| EXERCISE TASK |
Write out all of the records again with "Viewport" changed to "Display area" and nothing else altered, leaving out the pictures.

** begin **

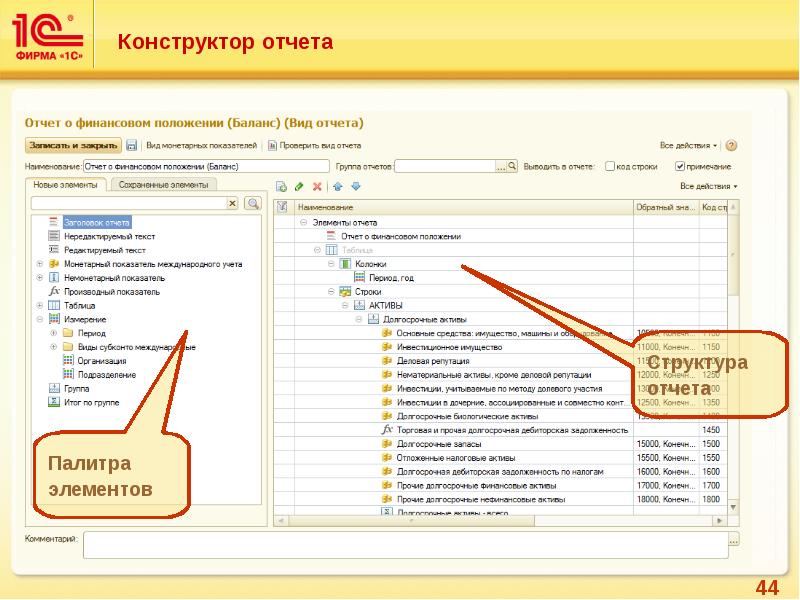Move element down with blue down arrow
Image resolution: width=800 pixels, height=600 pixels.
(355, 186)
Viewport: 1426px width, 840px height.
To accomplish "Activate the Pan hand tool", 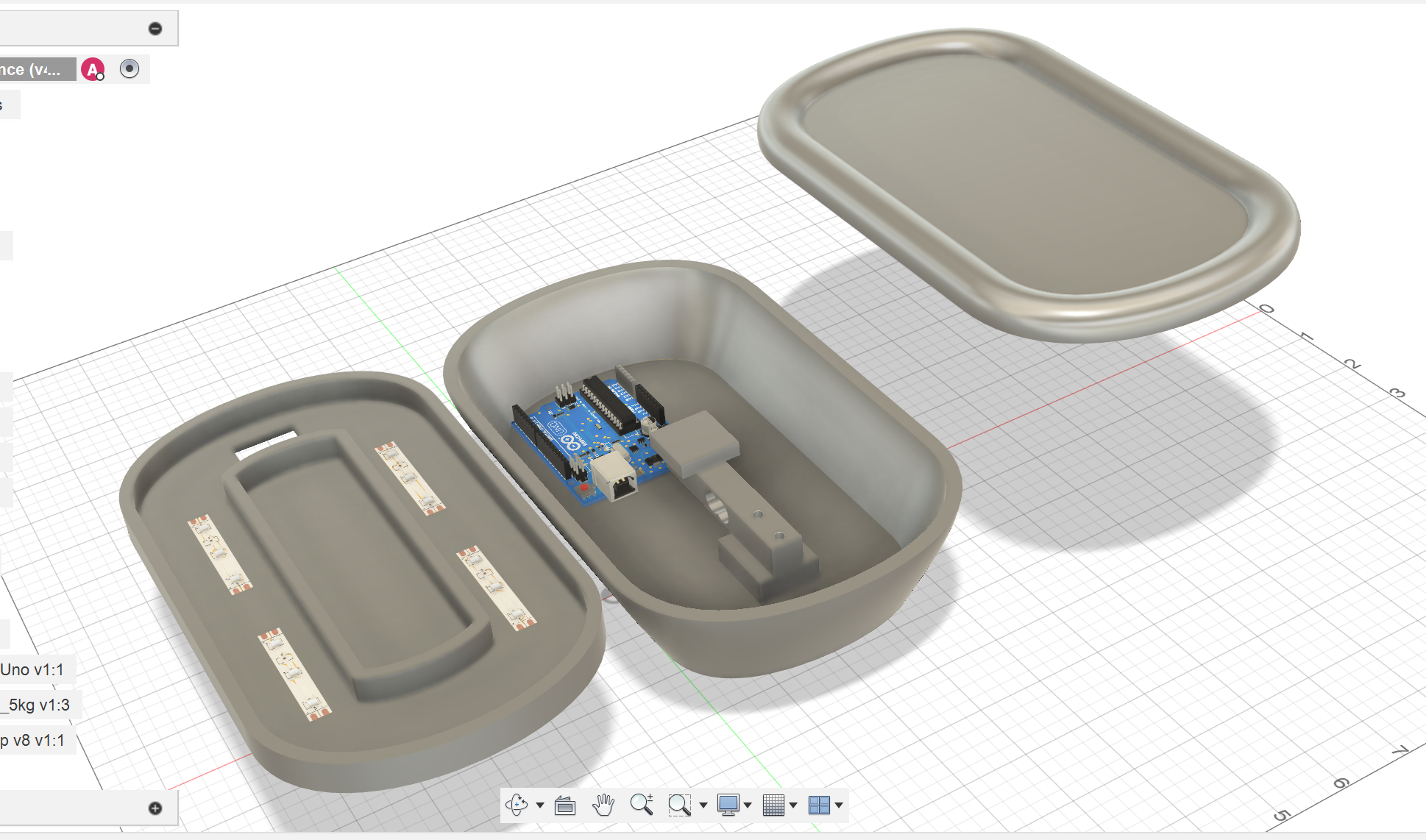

** end **

| SOLUTION |
Move element down with blue down arrow
Image resolution: width=800 pixels, height=600 pixels.
(355, 186)
Display area: 1426px width, 840px height.
To accomplish "Activate the Pan hand tool", 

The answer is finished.